Thursday, June 21, 2012

Ryszard Siwiec

In honour of Ryszard Siwiec
Ryszard Siwiec (7 March 1909 — 12 September 1968) was a Polish accountant, teacher and former Home Army soldier who was the first person to commit suicide by self-immolation in protest against the Soviet-led invasion of Czechoslovakia.
Siwiec set himself ablaze in Warsaw during a national harvest festival on 8 September 1968 at the Dziesięciolecia Stadium, and died in hospital four days later. His act was witnessed by nearly 100,000 spectators, including the national leadership and foreign diplomats who had been invited to the festival intended as a vast propaganda spectacle. He retained consciousness after the flames had been extinguished and film footage of the incident shows him making statements before he is taken away.
A father of five, Siwiec planned his self-immolation in advance, leaving written and tape-recorded statements explaining his revulsion at both the Warsaw Pact invasion and communist Poland's participation in it. His death foreshadowed the famous self-immolation of Jan Palach in Prague four months later. It has not been revealed whether Palach knew about Siwiec's act of protest, as the Polish communist authorities vigorously suppressed any information about it, stating only that Siwiec was "suffering from mental illness". 
Although his act was captured by a motion picture camera, newsreels of the festival omitted any mention of the incident.
Although a number of Czechoslovaks attended the festival, Siwiec's death became widely known in Czechoslovakia only after the news of it was broadcast on Radio Free Europe two months after Palach's death.
After the fall of communism, Siwiec became the subject of the 1991 documentary film Hear My Cry (Usłyszcie mój krzyk), by Polish director Maciej Drygas. The film won the European Film Awards prize for "Best Documentary" that year.

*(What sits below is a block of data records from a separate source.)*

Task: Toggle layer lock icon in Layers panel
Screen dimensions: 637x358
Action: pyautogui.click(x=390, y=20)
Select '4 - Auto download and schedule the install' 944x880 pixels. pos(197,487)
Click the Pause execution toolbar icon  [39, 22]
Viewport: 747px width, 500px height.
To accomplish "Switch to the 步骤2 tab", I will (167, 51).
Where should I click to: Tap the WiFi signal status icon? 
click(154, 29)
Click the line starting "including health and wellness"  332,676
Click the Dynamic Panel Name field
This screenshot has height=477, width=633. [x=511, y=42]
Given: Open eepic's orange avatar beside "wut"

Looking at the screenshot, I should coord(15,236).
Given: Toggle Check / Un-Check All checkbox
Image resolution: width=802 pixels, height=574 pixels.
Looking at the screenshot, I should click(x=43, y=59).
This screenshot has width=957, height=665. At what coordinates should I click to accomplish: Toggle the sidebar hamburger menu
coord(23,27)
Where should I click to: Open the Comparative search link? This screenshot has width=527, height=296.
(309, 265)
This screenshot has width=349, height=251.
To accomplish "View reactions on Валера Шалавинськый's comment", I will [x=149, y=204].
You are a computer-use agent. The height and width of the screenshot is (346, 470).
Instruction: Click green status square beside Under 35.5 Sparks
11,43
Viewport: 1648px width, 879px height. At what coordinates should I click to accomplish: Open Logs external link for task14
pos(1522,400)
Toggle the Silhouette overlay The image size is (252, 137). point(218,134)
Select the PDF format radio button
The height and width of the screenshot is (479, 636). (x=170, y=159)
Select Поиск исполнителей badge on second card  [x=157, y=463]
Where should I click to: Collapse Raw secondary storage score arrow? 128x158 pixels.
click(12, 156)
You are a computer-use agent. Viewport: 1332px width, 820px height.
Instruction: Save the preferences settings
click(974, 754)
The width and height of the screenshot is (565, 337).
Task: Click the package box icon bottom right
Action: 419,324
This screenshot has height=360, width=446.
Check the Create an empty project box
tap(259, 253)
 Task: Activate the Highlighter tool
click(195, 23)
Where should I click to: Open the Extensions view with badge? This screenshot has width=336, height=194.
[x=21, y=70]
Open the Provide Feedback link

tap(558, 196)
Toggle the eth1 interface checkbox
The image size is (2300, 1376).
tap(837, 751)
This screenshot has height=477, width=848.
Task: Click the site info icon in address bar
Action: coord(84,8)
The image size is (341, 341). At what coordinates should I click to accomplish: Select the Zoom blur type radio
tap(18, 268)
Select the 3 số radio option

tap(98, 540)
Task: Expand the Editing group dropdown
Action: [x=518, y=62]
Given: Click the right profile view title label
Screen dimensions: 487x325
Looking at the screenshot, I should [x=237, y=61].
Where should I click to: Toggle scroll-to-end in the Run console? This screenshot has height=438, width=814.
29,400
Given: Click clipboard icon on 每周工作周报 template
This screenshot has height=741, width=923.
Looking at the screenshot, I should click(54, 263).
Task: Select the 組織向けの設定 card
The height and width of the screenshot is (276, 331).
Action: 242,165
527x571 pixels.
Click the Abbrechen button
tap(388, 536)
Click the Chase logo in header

  1. You know what's really sad? Here, in Poland, nobody knows who Siwiec was. I've never heard about him in the radio, I've never watched him on tv, I've never read about him in history handbook. So, when I watched Usłyszcie mój krzyk last week, I was in shock that in Poland, in my country was someone like Siwiec. Sorry for my English and thanks for article - You gave me hope

    1. Thank you for your comment - much appreciated, though indeed, very sad to hear.